:: ARTICLE ::
DR Execution and Access Model¶
Purpose: Define the clean execution and access model for HybridOps disaster recovery and workload burst operations so recovery does not depend on an operator workstation.
This standard applies to:
- DR blueprints
- burst-to-cloud blueprints
- decision service integrations
- automation runners that invoke
hyops
It complements:
- Decision-Driven DR Orchestration Contract
- Internal DNS and Cutover Contract
- Runner-Local DR Execution Model
- DR Runner Control-Plane Anti-Drift Note
0. Provider composition rule¶
HybridOps SHOULD model runner enablement as four separate concerns:
- provider-specific egress adapter
- provider-specific compute placement
- provider-specific access adapter
- generic runner bootstrap
That means:
platform/linux/ops-runnerremains generic- GCP/Azure/AWS/Proxmox handle VM placement in their own modules
- provider-specific egress is handled separately from runner bootstrap
- runner blueprints compose these layers instead of hiding them inside one module
0.1 GCP project-role rule¶
When HybridOps uses GCP, documentation and inputs SHOULD distinguish project roles instead of implying that one GCP project owns every DR asset.
Preferred roles:
host/network project- Shared VPC
- Cloud Router / NAT
- private runner placement
control project- env-scoped secret authority adapters such as GCP Secret Manager
- env-scoped object repositories such as backup buckets
- other env-scoped control artifacts
workload project- optional future location for env-scoped compute or service projects when Shared VPC attachment is intentionally in use
Norms:
- runner placement MAY live in the host/network project
- secrets and object repositories MAY live in the control project
- documents and blueprints MUST NOT collapse these roles into a generic
project_idstory when different projects are intentionally used
1. Default execution rule¶
HybridOps DR and burst workflows MUST default to runner-local execution, not workstation-direct execution.

:: INFORMATION SUPPLIED ::
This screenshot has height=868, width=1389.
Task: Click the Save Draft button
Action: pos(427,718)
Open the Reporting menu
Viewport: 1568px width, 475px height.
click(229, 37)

...

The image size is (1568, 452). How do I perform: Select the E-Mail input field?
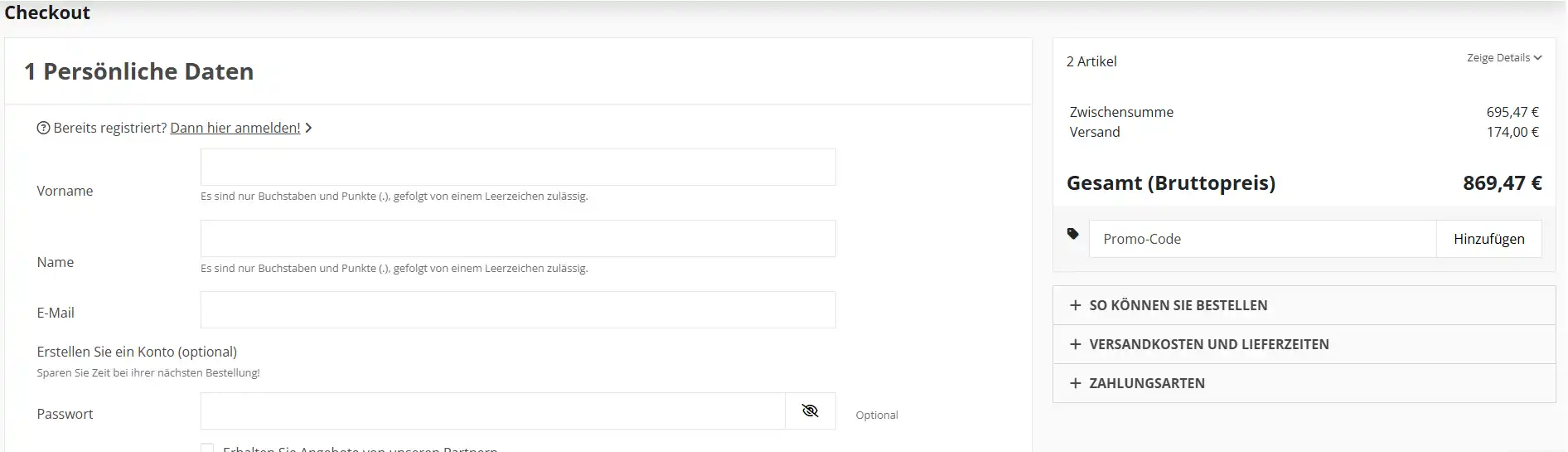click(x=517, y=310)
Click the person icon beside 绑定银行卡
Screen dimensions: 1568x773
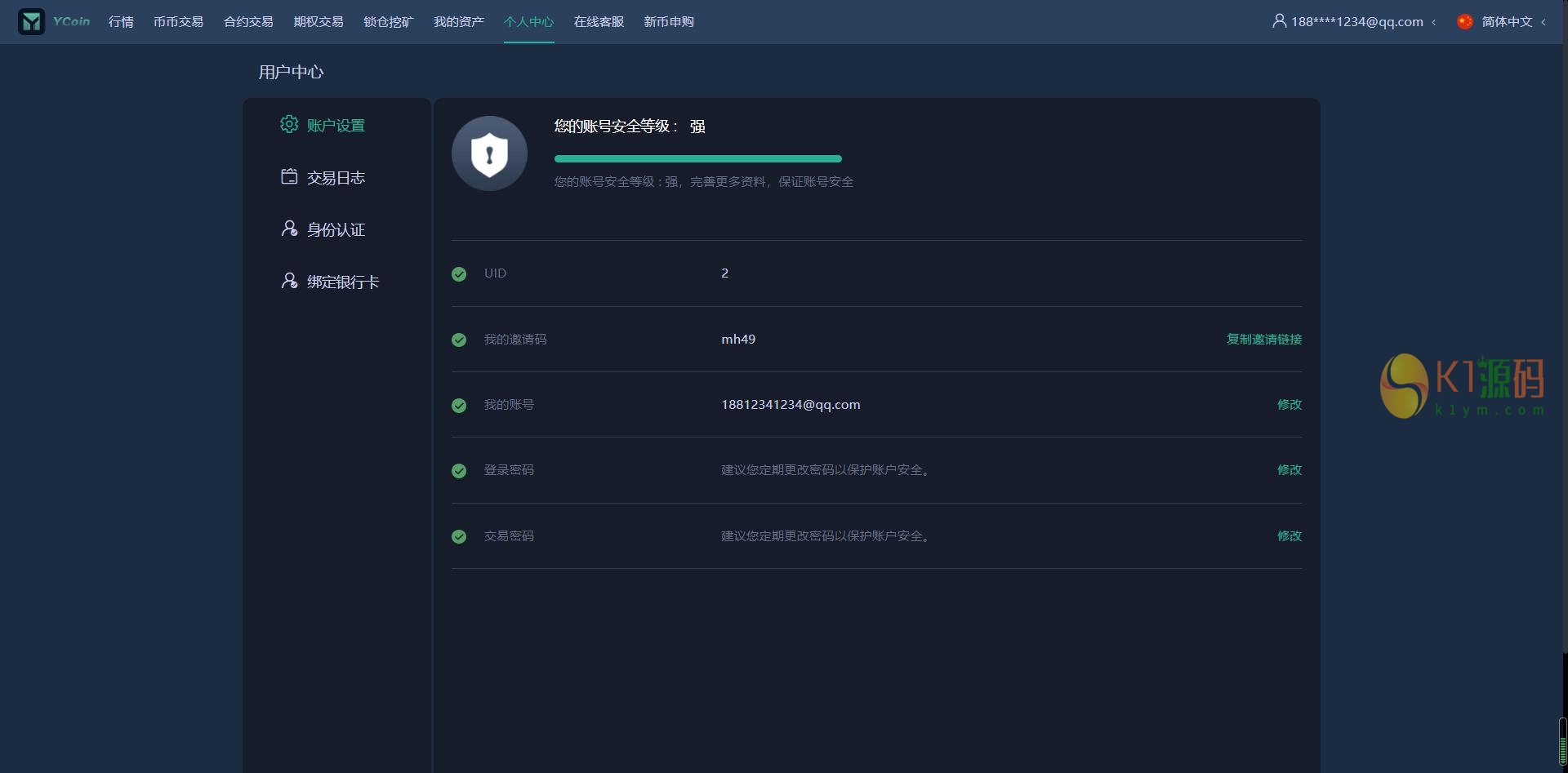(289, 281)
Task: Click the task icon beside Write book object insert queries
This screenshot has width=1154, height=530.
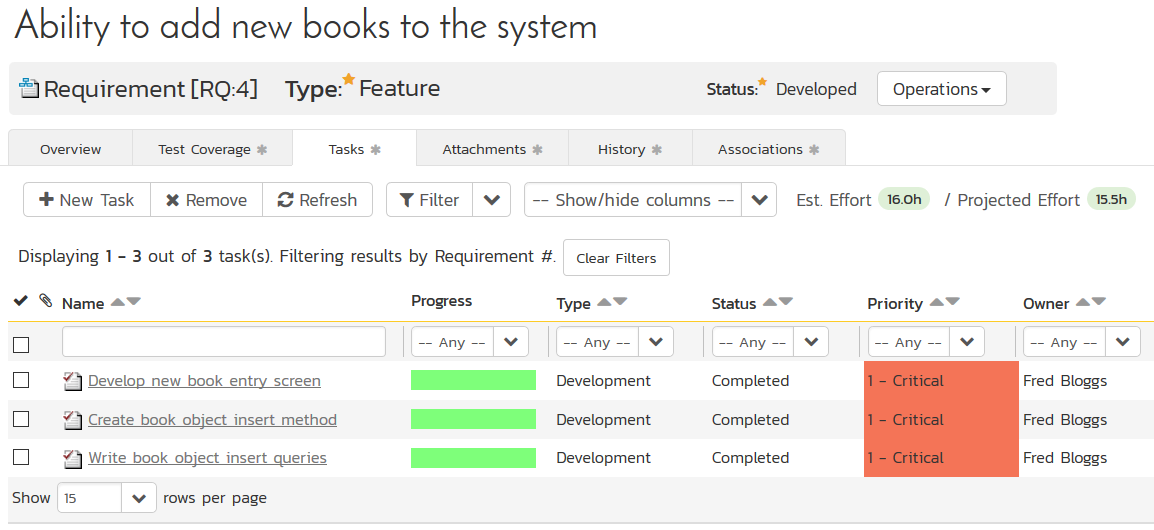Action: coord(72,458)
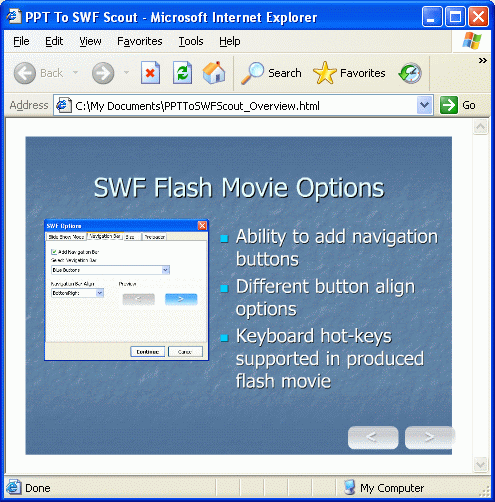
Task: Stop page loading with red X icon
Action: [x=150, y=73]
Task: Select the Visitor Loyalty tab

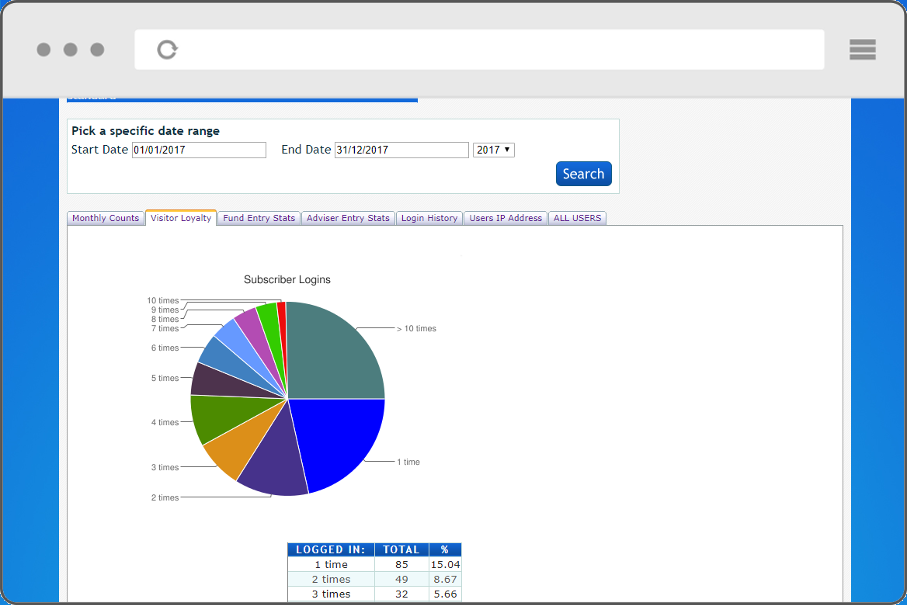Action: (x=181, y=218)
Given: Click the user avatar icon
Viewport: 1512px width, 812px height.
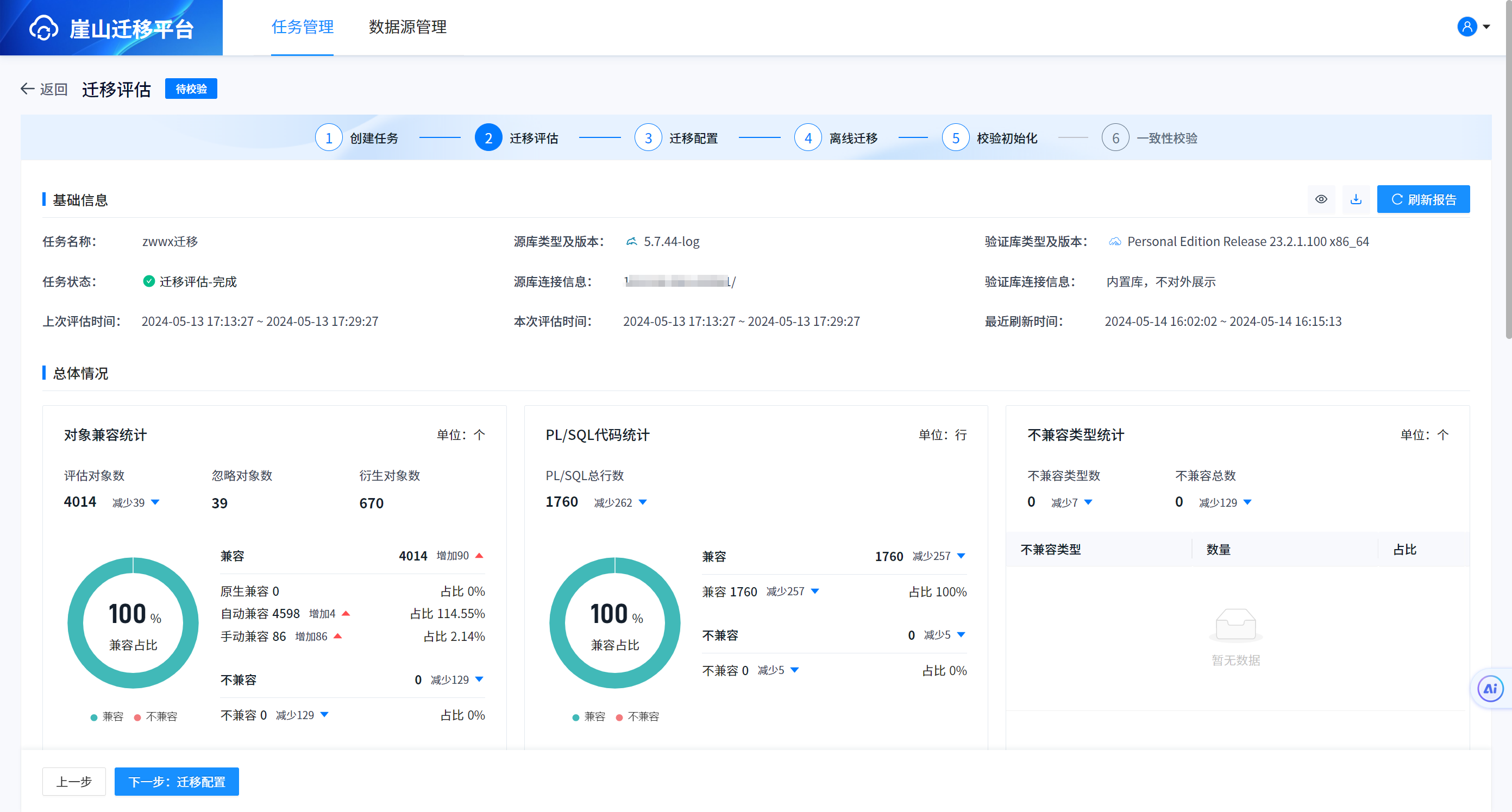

:: STATED GOAL A ::
Return the passage of the DR execution and access model that opens with the words containing "DR Execution and" and closes with "an operator workstation.".
:: STATED GOAL B ::
In the DR execution and access model, what must HybridOps DR and burst workflows default to?
:: STATED GOAL C ::
Extend the DR execution and access model, starting after its last line.
The rows have nothing to do with the DR execution and access model.

:: FINAL RESULT A ::
DR Execution and Access Model¶
Purpose: Define the clean execution and access model for HybridOps disaster recovery and workload burst operations so recovery does not depend on an operator workstation.

:: FINAL RESULT B ::
Runner-local execution, not workstation-direct execution.

:: FINAL RESULT C ::
Meaning:
- the workflow is triggered by policy/decision
- execution happens from a controlled runner in or near the chosen target environment
- the operator workstation is optional and must not be the assumed control plane
- runner provisioning and runner bootstrap are distinct concerns
This is the default product posture for SMEs, schools, and enterprise customers.
2. Planes¶
HybridOps SHOULD model DR and burst around four planes.
2.1 Decision plane¶
- evaluates health, policy, and target selection
- emits a decision artifact
- does not perform infrastructure changes directly
2.2 Execution plane¶
- runs HyOps blueprints/modules
- captures evidence
- applies approvals and safety gates
2.3 Connectivity plane¶
- provides private reachability between sites and clouds during normal operation
- may use BGP/IPsec, WireGuard, or equivalent overlay/underlay patterns
- must not be assumed to survive an on-prem outage during DR
2.4 Workload plane¶
- reconciles stateless workloads from GitOps sources
- consumes restored/promoted data services
- performs cutover after data and platform readiness checks pass
3. Access modes¶
HybridOps SHOULD support explicit access modes for cloud and DR targets.
3.1 runner-local (preferred default)¶
The automation runner has private L3 reachability to the target subnet or VPC.
Use when:
- running DR in GCP, Azure, or AWS
- bursting workloads into cloud
- executing from a shared control plane
Advantages:
- no per-VM public IP requirement
- cleanest enterprise posture
- strongest fit for pipeline-driven operations
Norm:
- a runner-local target still needs explicit outbound egress for bootstrap and tool delivery
3.2 private-overlay¶
Reachability is provided through a private inter-site path such as:
- BGP over IPsec
- Cloud VPN
- WireGuard overlay
- equivalent routed hybrid connectivity
Use when:
- on-prem and cloud need continuous hybrid connectivity
- workload burst depends on private east-west paths
Norm:
- useful for normal hybrid operation
- not sufficient alone as the DR execution assumption, because on-prem may be unavailable
3.3 bastion-explicit¶
An explicit bastion is provided by contract and used intentionally.
Use when:
- runner-local private reachability is not yet available
- a controlled hop host is acceptable
Norms:
- bastion usage MUST be explicit
- auto-inferred bastions MUST NOT be assumed for cloud DR targets
3.4 gcp-iap¶
Google Cloud IAP TCP forwarding may be used as a provider-specific access mode.
Use when:
- targets are private-only GCE VMs
- the product is operating in GCP
Norm:
- this is valid as a provider-specific enhancement
- it MUST remain optional, not the cross-cloud default
3.5 public-ephemeral¶
Temporary public access to target VMs for a drill or constrained fallback.
Norms:
- drill-only or break-glass
- MUST be time-bounded
- MUST use tightly scoped firewall rules
- MUST NOT be the shipped default for DR database nodes
4. Product rules¶
HybridOps MUST follow these rules.
- Cloud DR blueprints SHOULD default to private-only compute nodes.
- Cloud DR workflows MUST NOT assume the operator laptop can reach private cloud IPs.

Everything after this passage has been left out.